Microsoft is planning to adopt a new type of miniaturized data center interconnect (DCI) technology – a major blow to companies like Cisco, HPE, Juniper Networks and Infinera, all of which sell specialized appliances exactly for this purpose.
According to LightReading, the company has collaborated with Inphi, a small semiconductor and optics specialist from the US, to develop a solution that plugs into existing switches and doesn’t require additional hardware.
The reference design of the device codenamed ‘ColorZ’ is based on silicon photonics – which means both electrical and optical have been constructed in silicon on the same die - in a familiar QSFP28 form factor.
All in the cable
The connection between Inphi and Microsoft was revealed at the Optical Society (OSA) Executive Forum in Anaheim on Monday.
While speaking at the event, Tom Issenhuth, optical network architect for Azure Networking, said Microsoft had helped develop a short-distance interconnect that would be suitable for linking multiple data centers within a distance of around 80km, without requiring extra hardware on the floor.
The technology would enable Microsoft to save space and power in its data centers, cut costs and increase compute density.
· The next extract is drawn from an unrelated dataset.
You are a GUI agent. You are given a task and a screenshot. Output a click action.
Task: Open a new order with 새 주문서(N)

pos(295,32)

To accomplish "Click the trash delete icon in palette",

Infphi followed the announcement with its own press release that heralded the launch of ColorZ – a reference 100Gbit/s QSFP28 Dense Wavelength Division Multiplexing module fully compatible with switches from major networking equipment vendors.
Utilizing advanced Pulse Amplitude Modulation (PAM4) signaling, ColorZ promises to deliver up to 4Tb/s of bandwidth over a single fiber.
“The ability to provide high bandwidth connectivity in a form factor that is smaller, uses less power and is less expensive than today’s solutions is a benefit to Microsoft and the cloud market in general,” said Jeff Cox, senior director of Network Architecture at Microsoft.
“It offers the opportunity to connect data centers as one and offer dramatic new ways of running big data applications. Microsoft is proud to have played a leading role in the development of Inphi’s ColorZ for cloud computing.”
According to LightReading, the technology wouldn’t be exclusive to Microsoft, and could appeal to other hyperscale data center operators – even competitors like Google.